What is required:
Below is a listing from which only part is wanted; return exactly the lines from the one with "You are a GUI" up to and including the one with "The width and".

(Beginning of Records provided)

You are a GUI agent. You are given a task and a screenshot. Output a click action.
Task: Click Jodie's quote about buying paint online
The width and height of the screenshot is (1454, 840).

(End of Records provided)
(Beginning of Records provided)

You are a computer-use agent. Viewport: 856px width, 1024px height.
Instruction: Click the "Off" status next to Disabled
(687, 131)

(End of Records provided)

Reply:
You are a GUI agent. You are given a task and a screenshot. Output a click action.
Task: Click Jodie's quote about buying paint online
The width and height of the screenshot is (1454, 840).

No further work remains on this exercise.